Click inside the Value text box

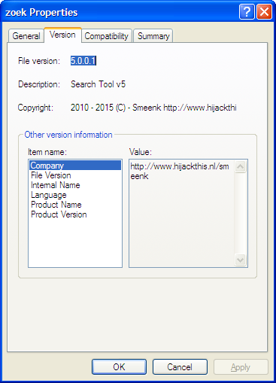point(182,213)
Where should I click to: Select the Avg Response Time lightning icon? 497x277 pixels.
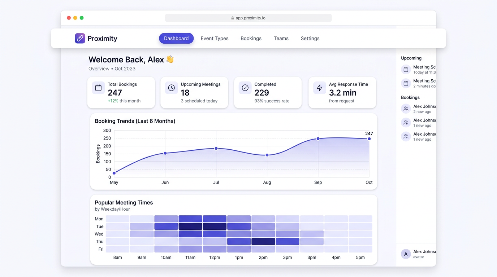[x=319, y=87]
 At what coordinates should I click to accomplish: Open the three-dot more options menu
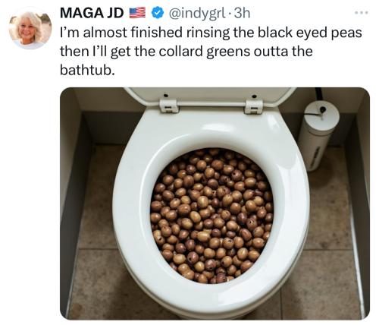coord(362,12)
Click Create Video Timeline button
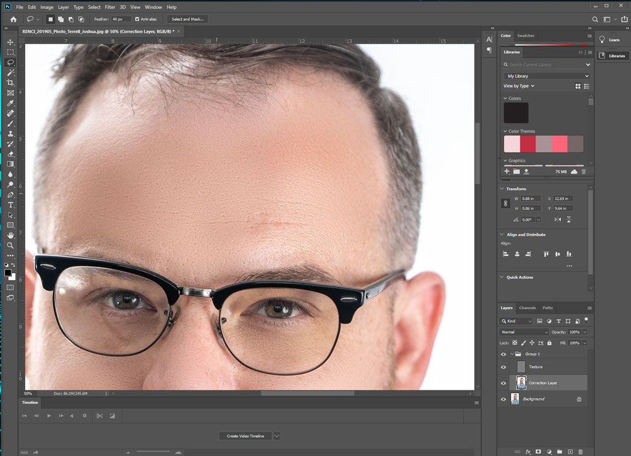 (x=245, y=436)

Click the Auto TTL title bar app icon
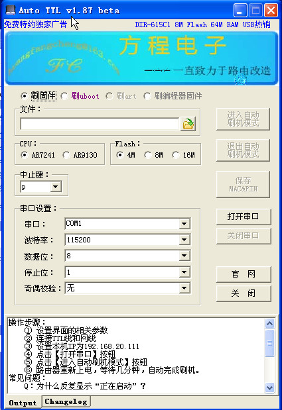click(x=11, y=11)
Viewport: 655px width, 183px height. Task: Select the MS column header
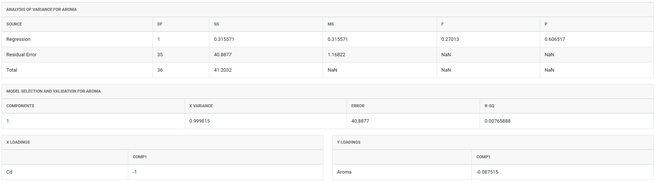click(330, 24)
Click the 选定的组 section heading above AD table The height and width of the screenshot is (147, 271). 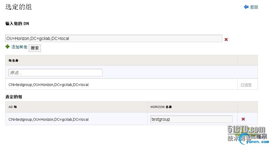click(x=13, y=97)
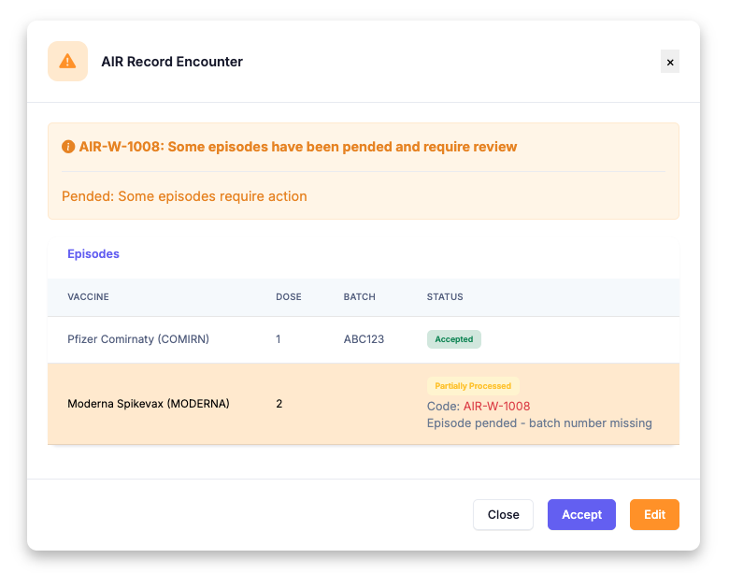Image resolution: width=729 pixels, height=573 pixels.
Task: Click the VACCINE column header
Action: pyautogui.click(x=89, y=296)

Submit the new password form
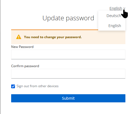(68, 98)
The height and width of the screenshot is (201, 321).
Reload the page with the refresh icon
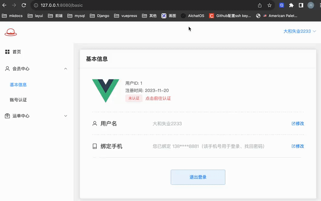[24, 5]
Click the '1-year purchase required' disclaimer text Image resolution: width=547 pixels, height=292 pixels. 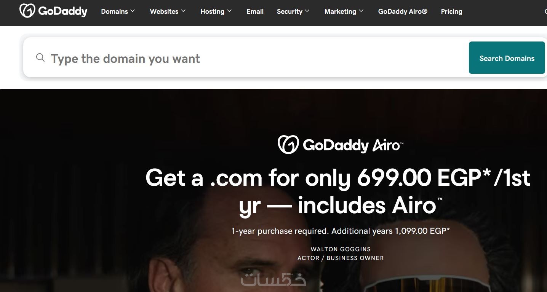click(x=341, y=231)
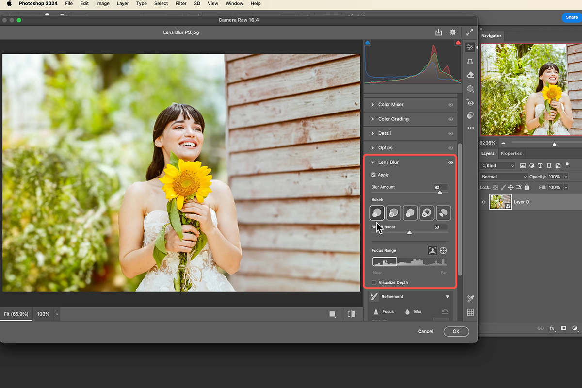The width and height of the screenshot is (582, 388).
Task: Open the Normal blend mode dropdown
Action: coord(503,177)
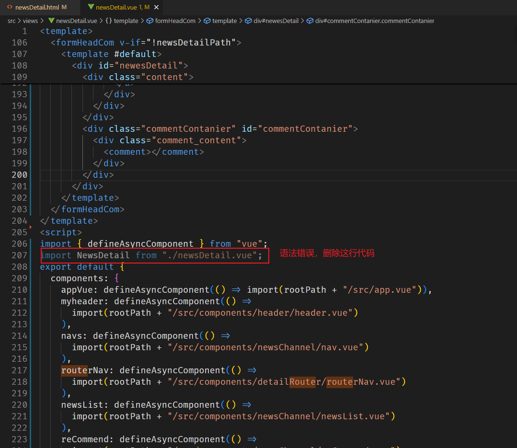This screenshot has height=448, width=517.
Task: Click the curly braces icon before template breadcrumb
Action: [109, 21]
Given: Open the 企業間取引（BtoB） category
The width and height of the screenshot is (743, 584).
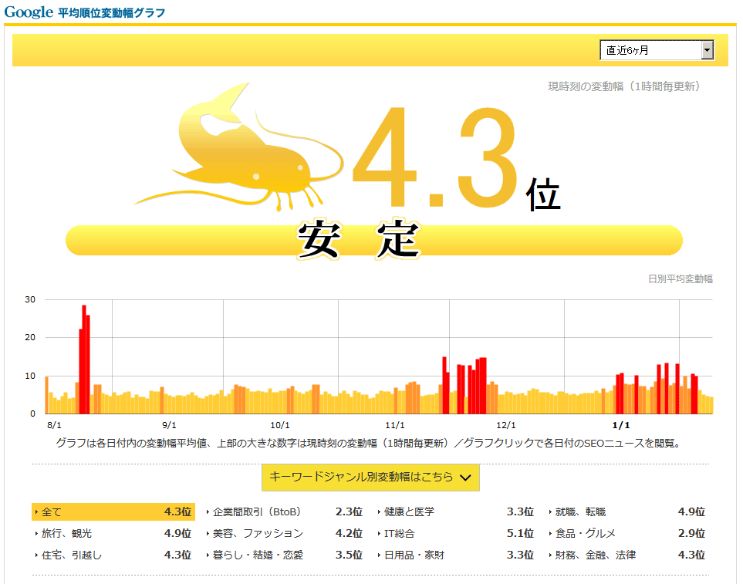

=====

> REQUIRED ACTION: Would you restate, word for word, the lines from the one holding "Given: Open the 企業間取引（BtoB） category" through the end of the material above? Omit the pictures.

> ANSWER TO THIS TASK:
Given: Open the 企業間取引（BtoB） category
The width and height of the screenshot is (743, 584).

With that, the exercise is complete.